Anthony Mallet <anthony.mallet%laas.fr@localhost> writes:

> I had recently an e-mail conversion with Hubert Feyrer about the "robotpkg"
> project (see http://www.feyrer.de/NetBSD/bx/blosxom.cgi/nb_20101112_0805.html
> and http://homepages.laas.fr/mallet/robotpkg ).
>
> Hubert asked me the obvious question "why robotpkg was forked from
> pkgsrc instead of committing new packages in pkgsrc/wip", and then advised me
> to post my reply here, so that we can further discuss about this with
> interested people. I can of course give more technical detail about any item
> below.
>
> On Saturday, at 16:11, Anthony Mallet wrote:
> | On Friday, at 08:05, Hubert Feyrer wrote:
> | | One question: why did you decide to do your own spin-off from pkgsrc, 
> | | instead of integrating the packages into pkgsrc or pkgsrc-wip?
> | 
> | Briefly, there are a number of different reasons, driven by the following
> | statement: robotpkg is not meant to be a replacement for the system's 
> package
> | management tool (it does not superseeds pkgsrc, dpkg, macports etc.). The 
> goal
> | is to package software that is not widely available on a platform, and 
> that's
> | mostly "lab software" (generally of lesser quality than widely available
> | software). robotpkg mostly targets PhD students working in robotics, so that
> | they can easly setup their workstation and also easly make their software
> | available for others. Thus, robotpkg is a little bit closer to a 
> "development"
> | tool than pkgsrc, because packages change (a lot) more often, and more
> | drastically (I told you about the quality ;).
> | 
> | - Currently, pkgsrc mixes both infrastructure (mk/*) and packages
> | themselves. For a student working on e.g. Linux, checking-out the whole 
> pkgsrc
> | tree (plus probably wip) would be cumbersome: it would be redundant with the
> | base Linux pkg system, plus it would be difficult to isolate the specific
> | robotic packages from the rest (the rest usually being available in the base
> | system).

How is that cumbersome?

If you're severely space constrained, you can check out "mk" and several
packages in pkgtools, devel, net, archivers, and sysutils subdirectories.
You usually just don't need it.

You can put your packages in separate subdirectory. E.g. I have several
additional subtrees in my /usr/pkgsrc: "local", "local-cfd" and some more.

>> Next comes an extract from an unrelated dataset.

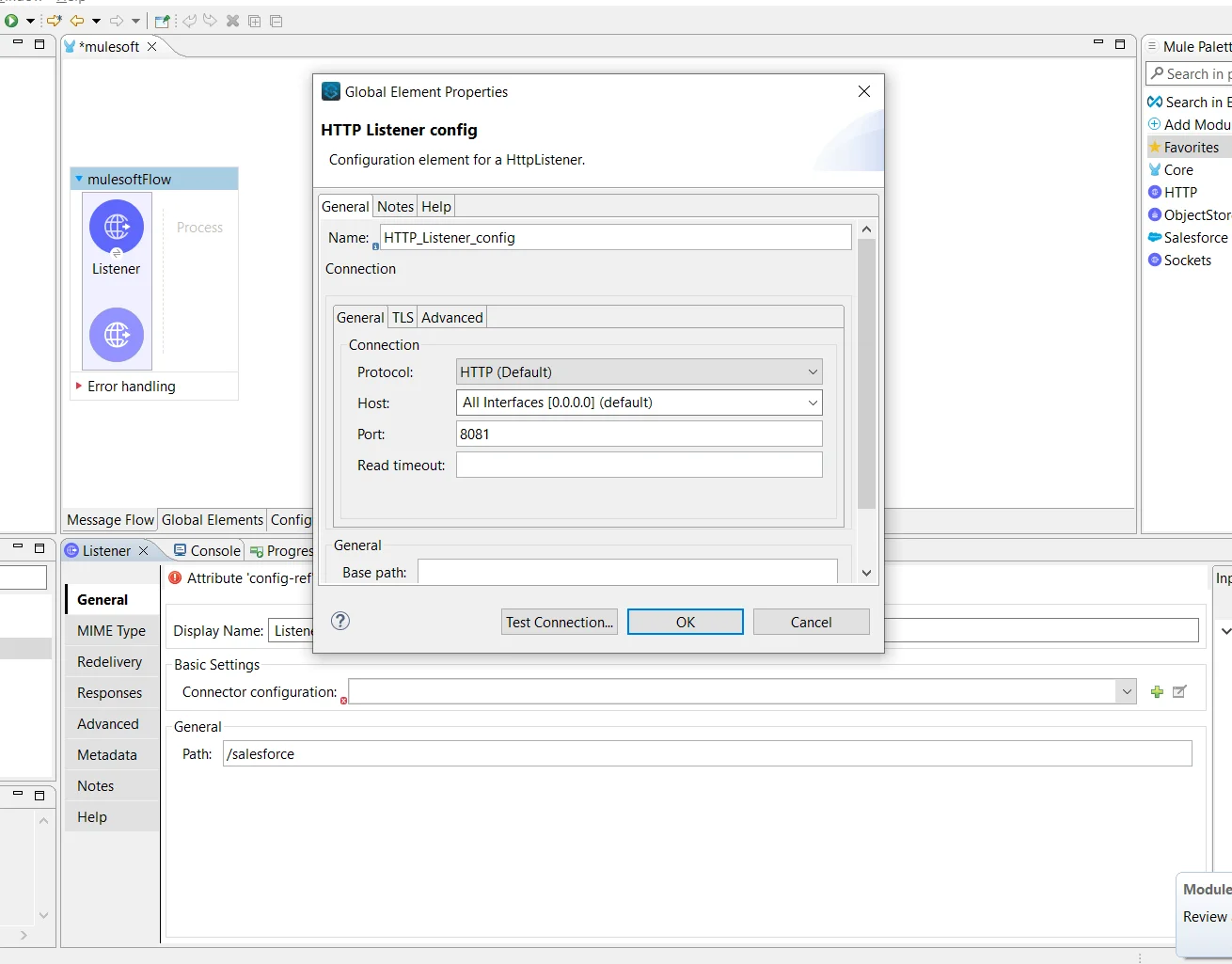Viewport: 1232px width, 964px height.
Task: Click the help question mark in the dialog
Action: tap(340, 621)
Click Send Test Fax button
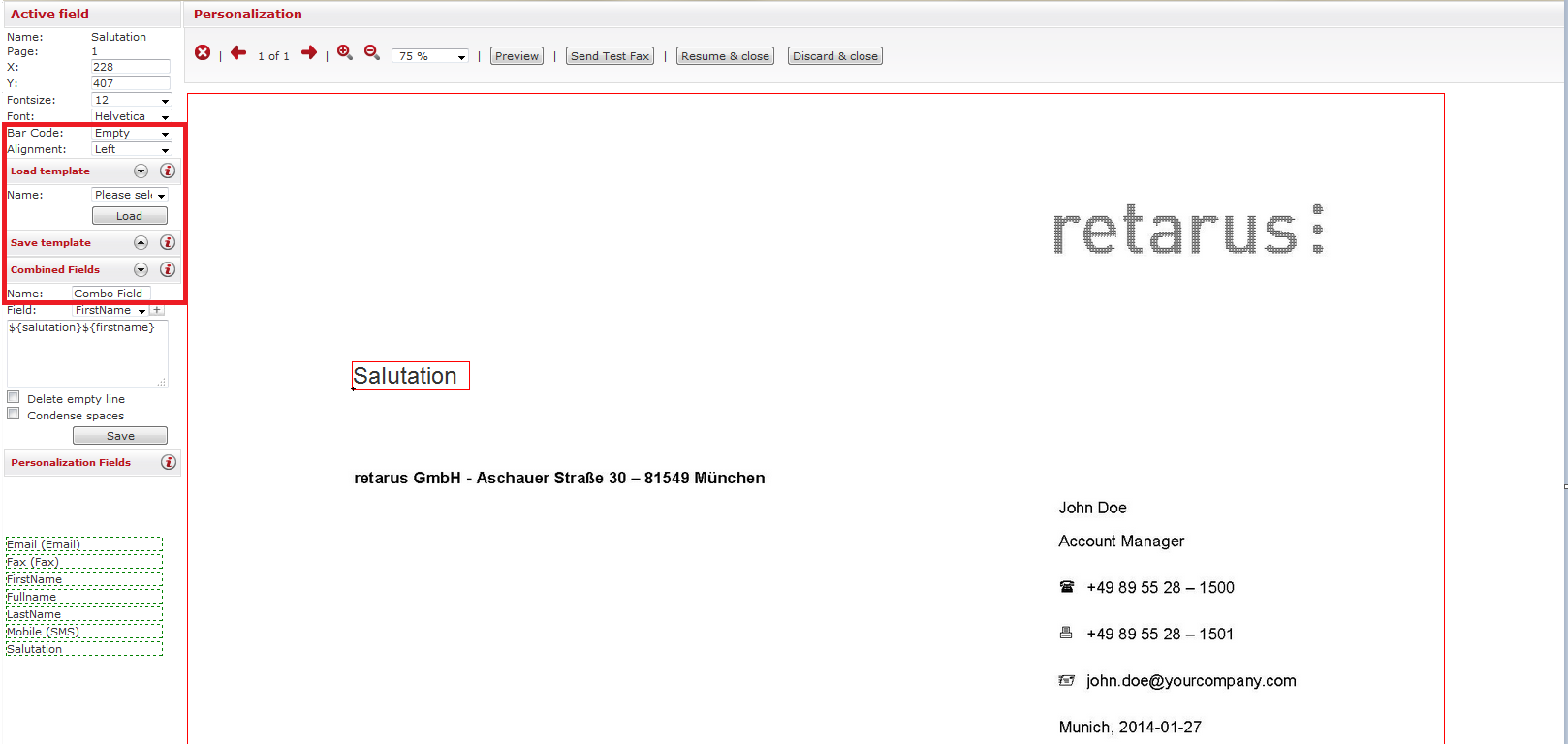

> | - We need a number of features not available in pkgsrc (and probably not 
> really
> | useful to pkgsrc either). The most important feature is to be able to detect
> | "system packages", that are considered as "external software not in robotpkg
> | but usually available on a unix system". This is done through a modified
> | "buildlink" system, similar to the "builtin" packages of pkgsrc, but
> | unified and generalized to all packages.

How does it differ from builtin?

> | Other features include the possibility to generate a distfile from a
> | specific tag in a cvs/git/svn repository or the option to bypass the 
> "distfile"
> | and work directly from a checkout of a repository. This later workflow is 
> not
> | encouraged, but it is convenient to quickly test a -current version of some
> | software to see if it causes any problem. This is probably not something you
> | would want in pkgsrc?

Yes, it presents problems for pkgsrc, but we use it in wip.
Even if I haven't committed the code to skip caching stage, I have it,
you could just ask questions or explain what you need or want.

> | Finally, there are a number of additions/changes corresponding to legitimate
> | users requests and the specifc workflow in which robotpkg is used. They 
> would
> | have been more difficult (longer) to integrate in pkgsrc. You can for 
> instance
> | "make extract" without installing dependencies first (to look at the source
> | code),

make extract SKIP_DEPENDS=yes
make help topic=SKIP_DEPENDS

> | you can define "sets" of packages to "make install/update/replace" on a
> | set all at once (equivalent of pkg_chk+pkg_rolling_replace, but directly
> | provided by the infrastructure). Makefile variables have also been 
> "simplified"
> | in some cases and most of the configuration of a package is done via the
> | inclusion of the equivalent of "buildlink" files, so that any user can 
> easily
> | write a new package without remembering too much syntax.

I'm not sure this justifies the fork, but I'm sure that this leads to time 
waste,
instead of working on common set of packages, we work on two different ones 
without
knowing about it. At least you could announce the fork, so that we knew about 
it.

Perhaps it were much easier to create one additional module in pkgsrc-wip 
project.


-- 
HE CE3OH...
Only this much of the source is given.